Mardig sintió un remolino de emociones opuestas mientras se obligaba a sí mismo a poner un pie delante del otro, con las rodillas temblorosas, se obligaba a mantenerse resuelto mientras se preparaba para el hecho que había contemplado toda su vida. Su padre siempre había sido un tirano para él, siempre lo había visto con malos ojos, mientras aprobaba a sus otros hijos guerreros. Incluso aprobaba a su hija más que a él. Todo porque él, Mardig, había escogido no participar en esta cultura de la caballería; todo porque él prefería beber vino y perseguir mujeres -en lugar de matar hombres.

A ojos de su padre, esto lo convertía en un fracaso. Su padre nunca había visto con buenos ojos todo lo que Mardig hacía, sus ojos de desaprobación lo seguían por todos los rincones y Mardig siempre había soñado con echar cuentas un día. Y, al mismo tiempo, Mardig podía hacerse con el poder. Todo el mundo esperaba que el reino cayera sobre uno de sus hermanos, el mayor, Koldo, o, si no era él, entonces sobre el gemelo de Mardig, Ludvig. Pero Mardig tenía otros planes.

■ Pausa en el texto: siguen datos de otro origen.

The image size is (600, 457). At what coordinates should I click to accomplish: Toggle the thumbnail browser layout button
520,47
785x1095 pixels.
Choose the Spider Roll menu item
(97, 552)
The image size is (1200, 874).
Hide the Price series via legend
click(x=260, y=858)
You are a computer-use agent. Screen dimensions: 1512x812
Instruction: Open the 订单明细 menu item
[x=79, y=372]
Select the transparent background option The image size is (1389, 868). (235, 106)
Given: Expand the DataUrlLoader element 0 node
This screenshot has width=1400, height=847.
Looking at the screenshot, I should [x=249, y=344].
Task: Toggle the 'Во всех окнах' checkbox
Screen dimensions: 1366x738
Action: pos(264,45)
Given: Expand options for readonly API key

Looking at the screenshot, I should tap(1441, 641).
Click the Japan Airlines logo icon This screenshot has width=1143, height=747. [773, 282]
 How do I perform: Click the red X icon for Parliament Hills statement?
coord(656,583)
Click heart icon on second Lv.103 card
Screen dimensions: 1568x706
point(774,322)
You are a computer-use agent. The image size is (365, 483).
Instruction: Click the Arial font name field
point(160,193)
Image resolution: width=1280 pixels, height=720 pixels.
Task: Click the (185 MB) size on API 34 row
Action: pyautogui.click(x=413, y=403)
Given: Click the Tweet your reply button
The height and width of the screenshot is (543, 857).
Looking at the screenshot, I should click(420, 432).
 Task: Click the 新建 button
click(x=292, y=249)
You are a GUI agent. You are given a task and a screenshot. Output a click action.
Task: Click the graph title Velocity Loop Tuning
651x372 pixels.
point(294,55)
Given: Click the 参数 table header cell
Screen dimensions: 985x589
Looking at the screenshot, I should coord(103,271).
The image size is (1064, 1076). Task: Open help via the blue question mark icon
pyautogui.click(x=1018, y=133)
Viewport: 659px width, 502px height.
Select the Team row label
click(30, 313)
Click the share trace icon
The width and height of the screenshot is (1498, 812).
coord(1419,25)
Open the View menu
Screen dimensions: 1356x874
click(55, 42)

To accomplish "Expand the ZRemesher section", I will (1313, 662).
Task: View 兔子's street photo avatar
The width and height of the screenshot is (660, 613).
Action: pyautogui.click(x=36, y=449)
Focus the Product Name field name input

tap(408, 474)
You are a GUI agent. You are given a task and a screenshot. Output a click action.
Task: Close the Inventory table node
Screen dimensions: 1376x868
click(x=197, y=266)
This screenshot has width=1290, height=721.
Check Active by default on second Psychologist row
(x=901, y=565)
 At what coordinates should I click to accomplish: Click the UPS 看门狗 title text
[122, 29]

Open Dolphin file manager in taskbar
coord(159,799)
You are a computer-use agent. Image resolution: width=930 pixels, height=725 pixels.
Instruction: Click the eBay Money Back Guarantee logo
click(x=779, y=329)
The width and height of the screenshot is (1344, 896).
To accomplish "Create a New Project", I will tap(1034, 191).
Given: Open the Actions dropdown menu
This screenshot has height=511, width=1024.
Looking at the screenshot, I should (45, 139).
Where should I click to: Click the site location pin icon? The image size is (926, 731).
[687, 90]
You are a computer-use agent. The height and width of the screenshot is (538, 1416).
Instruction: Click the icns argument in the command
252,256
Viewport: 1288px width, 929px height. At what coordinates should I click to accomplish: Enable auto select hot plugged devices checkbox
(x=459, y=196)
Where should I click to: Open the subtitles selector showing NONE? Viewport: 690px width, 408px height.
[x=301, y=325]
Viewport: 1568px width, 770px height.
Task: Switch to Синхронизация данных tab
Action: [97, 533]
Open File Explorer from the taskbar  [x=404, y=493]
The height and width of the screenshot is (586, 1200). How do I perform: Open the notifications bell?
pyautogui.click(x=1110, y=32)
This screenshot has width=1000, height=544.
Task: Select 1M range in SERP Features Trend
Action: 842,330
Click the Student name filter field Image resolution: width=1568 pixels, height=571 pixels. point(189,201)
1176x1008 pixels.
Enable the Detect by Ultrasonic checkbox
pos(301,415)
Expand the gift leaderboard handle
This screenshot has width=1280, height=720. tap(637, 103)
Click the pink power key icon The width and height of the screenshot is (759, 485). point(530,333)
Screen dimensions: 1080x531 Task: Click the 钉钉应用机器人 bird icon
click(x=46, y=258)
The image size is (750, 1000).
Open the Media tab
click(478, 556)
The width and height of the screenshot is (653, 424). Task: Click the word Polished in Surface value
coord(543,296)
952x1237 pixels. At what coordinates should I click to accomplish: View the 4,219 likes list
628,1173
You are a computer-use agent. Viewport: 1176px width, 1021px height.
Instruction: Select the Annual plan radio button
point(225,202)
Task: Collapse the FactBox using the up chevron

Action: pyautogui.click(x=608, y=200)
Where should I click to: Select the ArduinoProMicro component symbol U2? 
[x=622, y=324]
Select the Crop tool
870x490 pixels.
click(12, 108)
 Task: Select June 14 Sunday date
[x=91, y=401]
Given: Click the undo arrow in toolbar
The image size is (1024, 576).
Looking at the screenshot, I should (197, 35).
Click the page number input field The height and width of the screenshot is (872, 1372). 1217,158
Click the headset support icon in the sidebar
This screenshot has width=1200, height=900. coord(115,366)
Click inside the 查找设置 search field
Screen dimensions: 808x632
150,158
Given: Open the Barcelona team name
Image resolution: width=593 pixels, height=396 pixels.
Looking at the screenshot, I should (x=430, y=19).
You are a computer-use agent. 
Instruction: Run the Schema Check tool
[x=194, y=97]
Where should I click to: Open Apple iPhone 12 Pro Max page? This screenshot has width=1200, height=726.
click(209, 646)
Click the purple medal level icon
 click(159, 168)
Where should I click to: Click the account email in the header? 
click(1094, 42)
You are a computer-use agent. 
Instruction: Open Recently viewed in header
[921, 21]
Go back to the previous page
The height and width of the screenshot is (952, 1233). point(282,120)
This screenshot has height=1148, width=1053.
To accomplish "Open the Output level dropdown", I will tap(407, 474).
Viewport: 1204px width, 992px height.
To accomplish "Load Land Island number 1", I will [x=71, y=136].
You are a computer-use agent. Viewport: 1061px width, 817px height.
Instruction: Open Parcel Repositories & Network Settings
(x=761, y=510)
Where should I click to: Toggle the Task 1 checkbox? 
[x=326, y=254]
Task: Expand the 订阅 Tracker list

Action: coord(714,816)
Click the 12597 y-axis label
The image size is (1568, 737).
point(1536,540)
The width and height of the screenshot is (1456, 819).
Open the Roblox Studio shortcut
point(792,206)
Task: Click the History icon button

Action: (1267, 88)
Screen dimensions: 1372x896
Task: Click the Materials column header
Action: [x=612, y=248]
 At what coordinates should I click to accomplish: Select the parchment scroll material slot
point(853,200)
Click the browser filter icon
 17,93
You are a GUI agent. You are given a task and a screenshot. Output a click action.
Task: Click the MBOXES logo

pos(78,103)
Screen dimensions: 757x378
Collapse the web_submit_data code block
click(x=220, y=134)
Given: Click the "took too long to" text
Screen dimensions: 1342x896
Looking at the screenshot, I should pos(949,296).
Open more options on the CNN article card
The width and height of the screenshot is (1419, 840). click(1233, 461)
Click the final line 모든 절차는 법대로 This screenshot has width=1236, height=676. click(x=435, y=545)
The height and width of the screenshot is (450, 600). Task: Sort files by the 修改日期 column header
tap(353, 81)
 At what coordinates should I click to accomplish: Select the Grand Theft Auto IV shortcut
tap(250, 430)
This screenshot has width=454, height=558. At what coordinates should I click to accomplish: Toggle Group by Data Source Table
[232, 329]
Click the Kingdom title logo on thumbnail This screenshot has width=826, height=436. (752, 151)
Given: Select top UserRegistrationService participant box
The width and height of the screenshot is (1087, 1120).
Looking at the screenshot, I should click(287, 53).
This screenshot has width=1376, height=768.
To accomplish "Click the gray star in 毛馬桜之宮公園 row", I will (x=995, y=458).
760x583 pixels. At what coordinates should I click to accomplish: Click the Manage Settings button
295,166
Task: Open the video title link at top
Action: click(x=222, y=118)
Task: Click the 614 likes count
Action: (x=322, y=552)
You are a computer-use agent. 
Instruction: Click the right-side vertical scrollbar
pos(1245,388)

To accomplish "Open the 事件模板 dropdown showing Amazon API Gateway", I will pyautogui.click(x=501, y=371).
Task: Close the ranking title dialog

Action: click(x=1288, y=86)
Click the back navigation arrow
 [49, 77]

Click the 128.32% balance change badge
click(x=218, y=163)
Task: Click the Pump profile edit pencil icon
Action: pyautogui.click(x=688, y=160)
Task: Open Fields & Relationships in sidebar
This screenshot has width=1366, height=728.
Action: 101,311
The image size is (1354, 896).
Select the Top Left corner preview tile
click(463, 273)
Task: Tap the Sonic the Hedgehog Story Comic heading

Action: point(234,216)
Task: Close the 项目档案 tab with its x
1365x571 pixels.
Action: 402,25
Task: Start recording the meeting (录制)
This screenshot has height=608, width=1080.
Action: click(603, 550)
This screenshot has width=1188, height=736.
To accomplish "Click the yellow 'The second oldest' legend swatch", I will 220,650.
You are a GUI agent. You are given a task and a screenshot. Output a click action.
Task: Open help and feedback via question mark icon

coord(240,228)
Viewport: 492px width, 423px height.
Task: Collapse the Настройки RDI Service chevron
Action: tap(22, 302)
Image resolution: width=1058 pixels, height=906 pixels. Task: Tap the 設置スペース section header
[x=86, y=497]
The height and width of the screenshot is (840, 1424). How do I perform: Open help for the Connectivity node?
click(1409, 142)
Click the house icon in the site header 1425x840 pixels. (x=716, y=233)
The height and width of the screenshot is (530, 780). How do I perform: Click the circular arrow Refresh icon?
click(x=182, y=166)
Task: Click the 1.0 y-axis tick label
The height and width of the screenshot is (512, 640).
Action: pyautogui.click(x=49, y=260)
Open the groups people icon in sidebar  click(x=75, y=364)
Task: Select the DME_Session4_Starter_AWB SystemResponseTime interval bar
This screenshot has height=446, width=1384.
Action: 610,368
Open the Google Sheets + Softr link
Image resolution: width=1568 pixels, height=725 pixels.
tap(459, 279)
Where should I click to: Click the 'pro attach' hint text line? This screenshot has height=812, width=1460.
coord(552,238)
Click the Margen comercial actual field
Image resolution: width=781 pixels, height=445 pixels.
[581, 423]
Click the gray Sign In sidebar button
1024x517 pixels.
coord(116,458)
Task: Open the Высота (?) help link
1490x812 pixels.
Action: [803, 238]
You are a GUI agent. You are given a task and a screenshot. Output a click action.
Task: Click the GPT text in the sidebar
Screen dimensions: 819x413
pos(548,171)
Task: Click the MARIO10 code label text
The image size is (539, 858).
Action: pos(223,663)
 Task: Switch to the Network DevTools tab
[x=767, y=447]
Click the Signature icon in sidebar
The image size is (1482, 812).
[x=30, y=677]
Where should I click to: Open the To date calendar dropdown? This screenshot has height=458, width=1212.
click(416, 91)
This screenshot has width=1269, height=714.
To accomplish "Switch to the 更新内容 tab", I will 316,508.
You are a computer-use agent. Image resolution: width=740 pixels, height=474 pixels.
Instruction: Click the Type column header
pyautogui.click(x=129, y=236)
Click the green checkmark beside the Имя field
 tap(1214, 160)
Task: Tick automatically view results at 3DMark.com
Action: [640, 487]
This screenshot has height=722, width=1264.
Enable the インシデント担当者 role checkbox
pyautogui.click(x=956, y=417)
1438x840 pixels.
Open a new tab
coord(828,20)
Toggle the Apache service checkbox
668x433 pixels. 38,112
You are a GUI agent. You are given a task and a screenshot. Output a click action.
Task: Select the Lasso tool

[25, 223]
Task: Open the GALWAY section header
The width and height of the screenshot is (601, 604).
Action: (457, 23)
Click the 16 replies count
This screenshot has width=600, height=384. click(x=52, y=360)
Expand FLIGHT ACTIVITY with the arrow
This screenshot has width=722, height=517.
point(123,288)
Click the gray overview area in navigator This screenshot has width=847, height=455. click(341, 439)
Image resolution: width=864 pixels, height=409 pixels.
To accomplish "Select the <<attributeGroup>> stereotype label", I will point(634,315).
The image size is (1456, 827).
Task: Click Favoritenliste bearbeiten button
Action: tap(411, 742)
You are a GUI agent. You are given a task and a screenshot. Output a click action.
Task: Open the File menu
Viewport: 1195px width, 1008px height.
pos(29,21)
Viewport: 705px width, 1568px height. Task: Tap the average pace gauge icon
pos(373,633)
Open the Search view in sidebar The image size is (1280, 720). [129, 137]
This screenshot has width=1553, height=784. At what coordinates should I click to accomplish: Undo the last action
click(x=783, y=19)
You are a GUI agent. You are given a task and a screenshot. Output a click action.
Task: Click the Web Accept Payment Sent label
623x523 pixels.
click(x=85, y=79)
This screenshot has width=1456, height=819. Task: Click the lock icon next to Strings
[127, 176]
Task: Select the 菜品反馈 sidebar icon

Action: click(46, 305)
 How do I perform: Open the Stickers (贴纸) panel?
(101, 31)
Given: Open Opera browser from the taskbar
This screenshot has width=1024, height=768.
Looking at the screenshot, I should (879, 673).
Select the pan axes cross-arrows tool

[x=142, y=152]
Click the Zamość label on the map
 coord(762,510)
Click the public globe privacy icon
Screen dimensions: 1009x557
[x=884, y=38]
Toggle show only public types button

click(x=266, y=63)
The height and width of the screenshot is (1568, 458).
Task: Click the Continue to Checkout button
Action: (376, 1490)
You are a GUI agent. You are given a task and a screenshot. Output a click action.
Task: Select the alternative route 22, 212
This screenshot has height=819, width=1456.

Cuando Mardig giró la esquina, los soldados que la vigilaban la puerta le saludaron con una reverencia y dieron la vuelta para abrírsela sin ni siquiera preguntar por qué.

Pero, de repente, uno de ellos se detuvo inesperadamente y se giró para mirarlo.

“Mi señor”, dijo, “el Rey no nos avisó sobre ninguna visita esta mañana”.

El corazón de Mardig empezó a latir con fuerza, pero él se obligó a parecer valiente y seguro; se giró y miró fijamente al soldado, con una mirada de privilegio, hasta que finalmente vio que el soldado parecía inseguro.

“¿Y yo soy una simple visita?” contestó Mardig con frialdad, haciendo todo lo que podía para que pareciera que no tenía miedo.

El guardia se retiró rápidamente y Mardig entró por la puerta abierta y los guardias la cerraron tras él.

Mardig entró con aire pomposo a la habitación y, al hacerlo, vio la mirada de sorpresa de su padre, que estaba al lado de la ventana, mirando hacia fuera y pensando en su reino. Lo miró confundido.

“Mardig”, dijo su padre, “¿a qué debo el privilegio? No te convoqué. Ni te has molestado en visitarme durante las últimas lunas -a no ser que quisieras algo”.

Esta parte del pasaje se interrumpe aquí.